Aim of the exercise » Retype the full set of data, character for character.

Input data »
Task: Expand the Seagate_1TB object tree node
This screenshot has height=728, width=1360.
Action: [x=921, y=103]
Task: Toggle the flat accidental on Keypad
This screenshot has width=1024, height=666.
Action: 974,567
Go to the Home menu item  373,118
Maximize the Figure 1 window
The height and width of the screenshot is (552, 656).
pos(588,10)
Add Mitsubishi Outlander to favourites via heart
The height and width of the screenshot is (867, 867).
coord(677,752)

Your solution »
Task: Expand the Seagate_1TB object tree node
This screenshot has height=728, width=1360.
Action: [x=921, y=103]
Task: Toggle the flat accidental on Keypad
This screenshot has width=1024, height=666.
Action: 974,567
Go to the Home menu item  373,118
Maximize the Figure 1 window
The height and width of the screenshot is (552, 656).
pos(588,10)
Add Mitsubishi Outlander to favourites via heart
The height and width of the screenshot is (867, 867).
coord(677,752)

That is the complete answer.